RECORDS FOR THE TASK:
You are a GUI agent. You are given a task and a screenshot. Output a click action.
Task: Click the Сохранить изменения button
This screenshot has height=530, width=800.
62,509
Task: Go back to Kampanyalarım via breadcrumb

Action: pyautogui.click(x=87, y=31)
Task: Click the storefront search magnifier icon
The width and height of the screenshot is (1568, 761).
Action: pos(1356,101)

TASK DIRECTIONS:
Using the records above, please retype only the run of lines from the line holding "This screenshot has height=530, width=800." through the last line, both ends included.

SOLUTION FOR THIS PROBLEM:
This screenshot has height=530, width=800.
62,509
Task: Go back to Kampanyalarım via breadcrumb

Action: pyautogui.click(x=87, y=31)
Task: Click the storefront search magnifier icon
The width and height of the screenshot is (1568, 761).
Action: pos(1356,101)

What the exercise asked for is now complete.